Светлый фон

В газетах перечисляются города, в которых непрерывно служат панихиды по умершей: помимо обеих столиц, Одесса, Оренбург, Киев, Баку, Ставрополь, Новочеркасск, Вильно... В этом перечне те города, где гастролировала Комиссаржевская, и те, где она никогда не бывала.

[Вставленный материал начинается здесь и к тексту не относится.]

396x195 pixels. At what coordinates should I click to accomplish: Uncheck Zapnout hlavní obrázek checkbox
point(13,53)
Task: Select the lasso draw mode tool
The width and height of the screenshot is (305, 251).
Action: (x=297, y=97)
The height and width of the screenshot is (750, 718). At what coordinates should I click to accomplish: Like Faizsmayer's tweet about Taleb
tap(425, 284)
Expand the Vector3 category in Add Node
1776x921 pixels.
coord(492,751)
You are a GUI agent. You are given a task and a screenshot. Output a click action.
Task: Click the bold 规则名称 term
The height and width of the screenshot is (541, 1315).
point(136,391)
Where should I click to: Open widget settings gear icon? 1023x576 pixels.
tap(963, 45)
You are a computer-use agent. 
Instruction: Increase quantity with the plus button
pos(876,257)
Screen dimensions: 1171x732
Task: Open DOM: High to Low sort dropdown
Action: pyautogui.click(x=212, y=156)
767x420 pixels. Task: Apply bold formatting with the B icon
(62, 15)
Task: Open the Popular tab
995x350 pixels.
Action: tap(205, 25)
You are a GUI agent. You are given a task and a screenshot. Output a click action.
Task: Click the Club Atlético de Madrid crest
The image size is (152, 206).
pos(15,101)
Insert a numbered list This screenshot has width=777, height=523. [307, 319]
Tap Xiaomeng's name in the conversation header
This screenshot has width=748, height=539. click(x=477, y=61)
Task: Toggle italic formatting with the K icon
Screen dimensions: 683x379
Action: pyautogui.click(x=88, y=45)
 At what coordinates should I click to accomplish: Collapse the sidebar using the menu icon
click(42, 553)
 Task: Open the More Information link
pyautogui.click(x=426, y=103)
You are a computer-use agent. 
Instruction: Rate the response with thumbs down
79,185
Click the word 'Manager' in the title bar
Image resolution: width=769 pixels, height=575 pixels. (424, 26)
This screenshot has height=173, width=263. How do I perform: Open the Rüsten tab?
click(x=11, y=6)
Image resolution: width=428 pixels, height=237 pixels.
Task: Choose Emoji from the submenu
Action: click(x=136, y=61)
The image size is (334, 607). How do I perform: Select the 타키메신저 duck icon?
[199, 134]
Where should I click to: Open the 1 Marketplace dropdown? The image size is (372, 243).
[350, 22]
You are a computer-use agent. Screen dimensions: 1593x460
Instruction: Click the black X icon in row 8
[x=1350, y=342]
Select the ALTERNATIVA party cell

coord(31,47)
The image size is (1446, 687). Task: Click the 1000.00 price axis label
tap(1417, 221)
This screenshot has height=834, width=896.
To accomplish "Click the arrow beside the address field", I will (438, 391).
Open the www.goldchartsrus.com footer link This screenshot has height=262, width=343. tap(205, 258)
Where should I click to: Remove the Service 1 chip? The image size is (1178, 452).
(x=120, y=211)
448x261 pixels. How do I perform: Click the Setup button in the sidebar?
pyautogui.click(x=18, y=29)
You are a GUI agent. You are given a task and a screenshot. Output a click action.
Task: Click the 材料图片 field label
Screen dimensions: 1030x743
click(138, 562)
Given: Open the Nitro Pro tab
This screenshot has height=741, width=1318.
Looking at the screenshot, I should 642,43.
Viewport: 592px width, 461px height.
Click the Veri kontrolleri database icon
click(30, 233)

Потрясающая душу картина всенародной скорби была искажена одним неприятным инцидентом. Один из видных деятелей православной церкви, известный своими, мягко говоря, консервативными взглядами, епископ Саратовский и Царицынский Гермоген (Долганев), и ранее выступавший с резкой критикой новейших тенденций в искусстве[575], запретил служить панихиду по Комиссаржевской в кафедральном соборе города Саратова. На этом он не остановился, но послал в Ташкент запрос, «чем болела артистка, была ли она православной, когда исповедовалась». Надо отдать должное российскому обществу того времени — в ответ на запрет епископа и его демонстративные запросы последовала целая буря негодования, широко отразившаяся в прессе. Так, автор статьи, специально посвящённой этой истории, справедливо возмущается: «Пусть Вера Фёдоровна была плохой христианкой (я не знаю этого, но пусть!) и давно уже не была у исповеди, так разве она за то отлучена от церкви? Разве она лишена церковного погребения и молитв церковных? Ведь это же не так, и епископ Гермоген не мог не знать этого»[576].

Очевидно, что ответы на другие свои вопросы Гермоген сам хорошо знал: Комиссаржевская не раз гастролировала в Саратове, и сведения о ней имелись в городской управе. О характере её болезни было в это время более чем широко известно из прессы. Зачем же он задавал свои вопросы и делал это так демонстративно? Как будто именно в Ташкенте, где Комиссаржевская оказалась фактически случайно, должны были обладать о ней самыми точными сведениями. В своих рассуждениях о театре епископ не раз приводил цитаты из святоотеческой литературы, направленные против языческих театральных действ. Автор статьи справедливо спрашивает: «Так разве о нашем театре, о театре Комиссаржевской писали отцы? Читаешь их страшные, суровые обличения, а перед глазами неотступно стоит Вера Фёдоровна — сестра Беатриса, и слышишь её голос, полный благочестивого отчаяния и страшного душевного надрыва:

— Владычица, я не могу молиться!..

Разве о ней, о сестре Беатрисе, писали древние обличители театра? Но и они, оберегая христиан от театральных соблазнов, разве они запретили молиться за актёров, отлучили их от церкви? Епископ Гермоген, не зная современного театра, ненавидит его. Но сводить счёты с театром у гроба одной из лучших служительниц его — разве это уж так по-христиански?»[577]